An Indiana man convicted in the 2017 killings of two teenage girls who vanished during a winter hike was sentenced to a maximum of 130 years in prison Friday in the case that’s long cast a shadow over the teens’ small hometown of Delphi.

A special judge sentenced Richard Allen during a hearing that began at 9 a.m. Allen, 52, was convicted on Nov. 11 in the killings of Abigail Williams, 13, and Liberty German, 14, known as Abby and Libby. A jury found him guilty of two counts of murder and two counts of murder while committing or attempting to commit kidnapping.

Allen had faced between 45 years and 130 years in prison in the killings of the Delphi teens. He was sentenced on two of the four murder counts.

Allen also lived in Delphi and when he was arrested in October 2022, more than five years after the killings, he was employed as a pharmacy technician at a pharmacy only blocks from the county courthouse where he later stood trial. His weekslong trial came after repeated delays, a leak of evidence, the withdrawal of his public defenders and their reinstatement by the Indiana Supreme Court.

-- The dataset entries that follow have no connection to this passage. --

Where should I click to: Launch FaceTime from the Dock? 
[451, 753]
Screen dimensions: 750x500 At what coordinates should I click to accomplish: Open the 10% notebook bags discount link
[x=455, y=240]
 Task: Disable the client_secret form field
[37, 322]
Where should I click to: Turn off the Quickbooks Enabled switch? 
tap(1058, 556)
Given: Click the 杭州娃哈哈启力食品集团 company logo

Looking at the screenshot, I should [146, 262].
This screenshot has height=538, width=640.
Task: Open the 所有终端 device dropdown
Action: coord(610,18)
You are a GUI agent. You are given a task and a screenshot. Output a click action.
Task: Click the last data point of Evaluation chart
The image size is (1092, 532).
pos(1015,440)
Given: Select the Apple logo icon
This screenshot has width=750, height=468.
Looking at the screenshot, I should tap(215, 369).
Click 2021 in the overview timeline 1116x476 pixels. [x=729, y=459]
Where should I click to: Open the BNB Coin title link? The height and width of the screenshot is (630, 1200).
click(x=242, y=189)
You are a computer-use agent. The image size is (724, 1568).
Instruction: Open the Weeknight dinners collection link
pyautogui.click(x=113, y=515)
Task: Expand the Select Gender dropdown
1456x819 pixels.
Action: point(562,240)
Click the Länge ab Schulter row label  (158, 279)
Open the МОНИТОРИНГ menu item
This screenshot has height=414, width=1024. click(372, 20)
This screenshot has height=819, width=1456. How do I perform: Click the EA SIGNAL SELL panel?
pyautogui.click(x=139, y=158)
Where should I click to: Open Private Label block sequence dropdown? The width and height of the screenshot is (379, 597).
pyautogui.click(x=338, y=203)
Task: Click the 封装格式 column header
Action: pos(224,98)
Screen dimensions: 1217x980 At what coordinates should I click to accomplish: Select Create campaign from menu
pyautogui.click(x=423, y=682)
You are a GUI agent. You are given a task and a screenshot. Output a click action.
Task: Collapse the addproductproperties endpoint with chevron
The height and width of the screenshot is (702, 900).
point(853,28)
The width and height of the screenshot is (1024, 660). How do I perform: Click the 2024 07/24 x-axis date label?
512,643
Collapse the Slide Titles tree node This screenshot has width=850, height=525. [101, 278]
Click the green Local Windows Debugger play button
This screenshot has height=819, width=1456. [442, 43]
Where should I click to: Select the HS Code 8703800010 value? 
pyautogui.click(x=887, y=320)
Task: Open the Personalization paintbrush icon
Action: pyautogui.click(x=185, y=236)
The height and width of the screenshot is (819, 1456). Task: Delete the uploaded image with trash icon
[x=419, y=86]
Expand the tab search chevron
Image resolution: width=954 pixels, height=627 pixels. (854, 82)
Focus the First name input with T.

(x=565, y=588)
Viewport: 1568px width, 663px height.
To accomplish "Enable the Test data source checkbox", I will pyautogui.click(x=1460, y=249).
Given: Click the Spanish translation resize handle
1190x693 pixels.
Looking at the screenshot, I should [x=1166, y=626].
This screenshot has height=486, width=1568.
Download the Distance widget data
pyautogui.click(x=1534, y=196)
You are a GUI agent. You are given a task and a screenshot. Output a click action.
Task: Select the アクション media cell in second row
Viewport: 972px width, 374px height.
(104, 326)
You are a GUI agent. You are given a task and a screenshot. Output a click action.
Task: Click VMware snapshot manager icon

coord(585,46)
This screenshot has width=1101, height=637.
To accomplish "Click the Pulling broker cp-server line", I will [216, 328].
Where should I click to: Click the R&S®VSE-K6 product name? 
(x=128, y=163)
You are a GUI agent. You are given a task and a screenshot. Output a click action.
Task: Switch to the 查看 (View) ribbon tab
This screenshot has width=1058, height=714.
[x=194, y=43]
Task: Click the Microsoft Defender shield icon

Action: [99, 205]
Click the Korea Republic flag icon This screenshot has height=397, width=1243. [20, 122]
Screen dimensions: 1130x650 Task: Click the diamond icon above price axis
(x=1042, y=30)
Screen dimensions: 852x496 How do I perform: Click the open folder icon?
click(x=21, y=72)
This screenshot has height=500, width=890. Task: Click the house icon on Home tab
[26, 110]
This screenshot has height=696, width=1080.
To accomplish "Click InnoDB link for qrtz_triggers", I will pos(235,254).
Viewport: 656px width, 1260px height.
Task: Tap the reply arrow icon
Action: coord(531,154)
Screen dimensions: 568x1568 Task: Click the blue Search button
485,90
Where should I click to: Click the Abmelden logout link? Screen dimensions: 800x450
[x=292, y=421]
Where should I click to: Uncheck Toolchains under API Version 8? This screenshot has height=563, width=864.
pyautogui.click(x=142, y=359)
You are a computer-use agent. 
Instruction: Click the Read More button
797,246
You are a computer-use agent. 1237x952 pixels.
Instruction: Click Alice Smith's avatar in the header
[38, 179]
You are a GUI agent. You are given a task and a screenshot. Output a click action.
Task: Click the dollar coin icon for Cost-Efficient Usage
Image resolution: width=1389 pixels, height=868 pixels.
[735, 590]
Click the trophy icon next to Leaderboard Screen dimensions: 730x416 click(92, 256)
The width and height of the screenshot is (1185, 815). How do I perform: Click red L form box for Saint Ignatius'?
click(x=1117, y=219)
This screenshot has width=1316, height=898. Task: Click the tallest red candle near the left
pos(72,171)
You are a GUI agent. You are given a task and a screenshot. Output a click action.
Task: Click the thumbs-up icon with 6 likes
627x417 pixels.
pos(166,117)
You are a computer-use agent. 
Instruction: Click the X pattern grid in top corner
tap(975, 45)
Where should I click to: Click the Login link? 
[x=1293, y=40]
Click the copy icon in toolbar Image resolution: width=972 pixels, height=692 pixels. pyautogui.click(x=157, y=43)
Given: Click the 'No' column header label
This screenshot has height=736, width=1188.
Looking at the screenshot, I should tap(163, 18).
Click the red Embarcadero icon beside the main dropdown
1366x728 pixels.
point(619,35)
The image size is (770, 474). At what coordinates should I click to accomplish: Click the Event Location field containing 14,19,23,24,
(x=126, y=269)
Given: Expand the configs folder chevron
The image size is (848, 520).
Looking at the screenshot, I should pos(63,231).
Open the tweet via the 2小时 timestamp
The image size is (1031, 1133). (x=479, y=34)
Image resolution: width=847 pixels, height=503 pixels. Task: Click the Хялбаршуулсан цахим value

The case, which included tantalizing evidence, has long drawn outsized attention from true-crime enthusiasts. The teens were found dead in February 2017, their throats cut, one day after they vanished while hiking during a day off school.

Allen was sentenced by Allen County Superior Court Judge Fran Gull, who along with the jurors, came from northeastern Indiana’s Allen County.

The seven women and five men were sequestered throughout the trial, which began Oct. 18 in the Carroll County seat of Delphi, the girls’ hometown of about 3,000 residents some 60 miles northwest of Indianapolis.